Di sisi lain, Sudewo sendiri menunjukkan sikap tak bergeming. “Saya kan dipilih rakyat secara konstitusional dan secara demokratis, jadi tidak bisa saya harus berhenti dengan tuntutan seperti itu,” katanya.
Sikap keras kepalanya ini menutup pintu bagi solusi cepat melalui pengunduran diri secara sukarela.
Jalan Ketiga: Bisikan Politik Informal Penentu Nasib?
Dengan kebuntuan antara proses formal yang lambat dan keengganan bupati untuk mundur, sorotan kini beralih pada “jalan ketiga”: intervensi politik informal. Pakar hukum tata negara STHI Jentera, Bivitri Susanti, menilai langkah ini sebagai solusi paling efektif dan cepat untuk meredam krisis.
“Sebenarnya yang bisa dilakukan… pemerintah pusat melalui Presiden entah melalui Menteri Dalam Negeri secara informal berbicara dengan bupati,” ujar Bivitri.
“Apalagi ini bupati dari Gerindra, bisa menggunakan pendekatan kepartaian untuk meminta yang bersangkutan mundur karena dampaknya akan nasional,” urainya.
Pendekatan ini melampaui prosedur legal-formal dan masuk ke ranah kalkulasi politik. Bagi Prabowo dan Gerindra, membiarkan isu ini berlarut-larut berisiko merusak citra partai dan mengesankan ketidakmampuan pemimpin dalam mengelola kadernya.

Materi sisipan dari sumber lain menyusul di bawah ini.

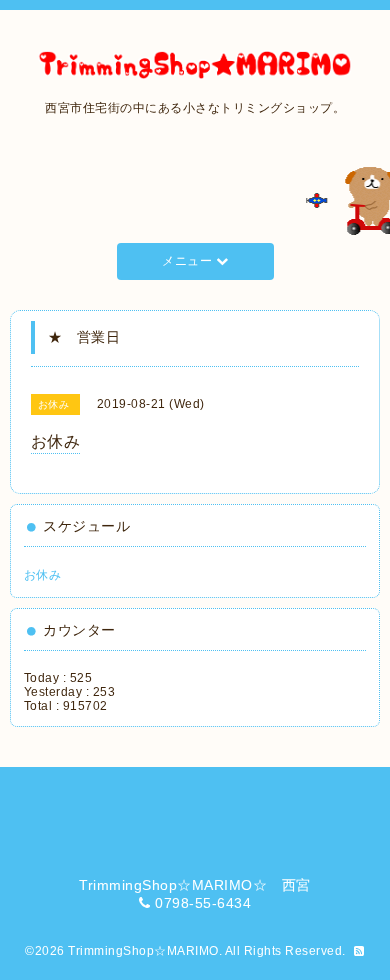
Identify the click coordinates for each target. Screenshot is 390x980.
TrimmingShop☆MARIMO (143, 951)
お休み (43, 575)
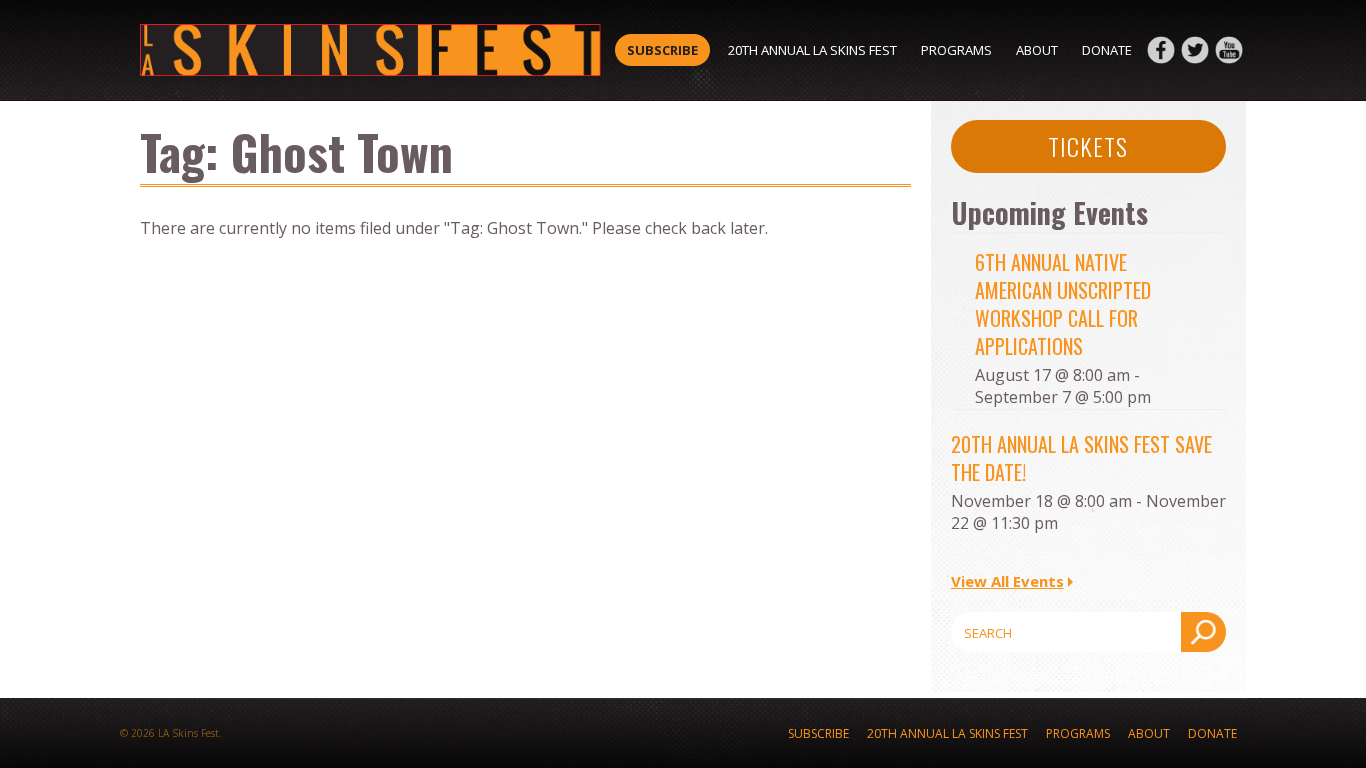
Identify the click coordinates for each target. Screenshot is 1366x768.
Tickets (1088, 146)
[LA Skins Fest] (370, 50)
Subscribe (662, 50)
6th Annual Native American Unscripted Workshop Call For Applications (1063, 304)
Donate (1107, 50)
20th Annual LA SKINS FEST (812, 50)
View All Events (1007, 581)
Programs (956, 50)
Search (1203, 632)
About (1037, 50)
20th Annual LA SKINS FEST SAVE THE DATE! (1081, 458)
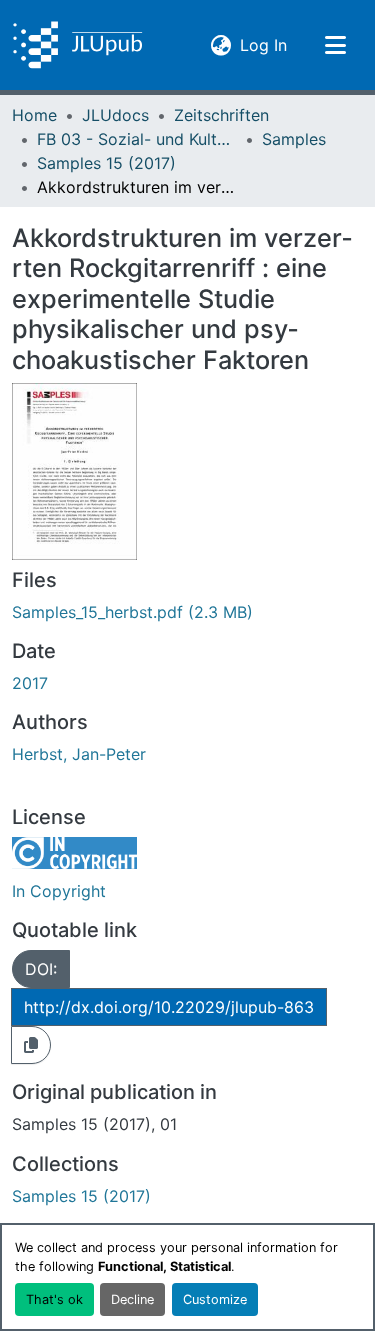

Sebuah “permintaan” langsung dari ketua umum partai kepada Sudewo untuk mundur demi kepentingan yang lebih besar bisa menjadi jalan keluar yang paling mungkin untuk mengakhiri drama politik di Pati, sebelum eskalasinya benar-benar menjadi isu nasional. Nasib Sudewo kini berada di persimpangan antara aturan hukum dan kehendak politik.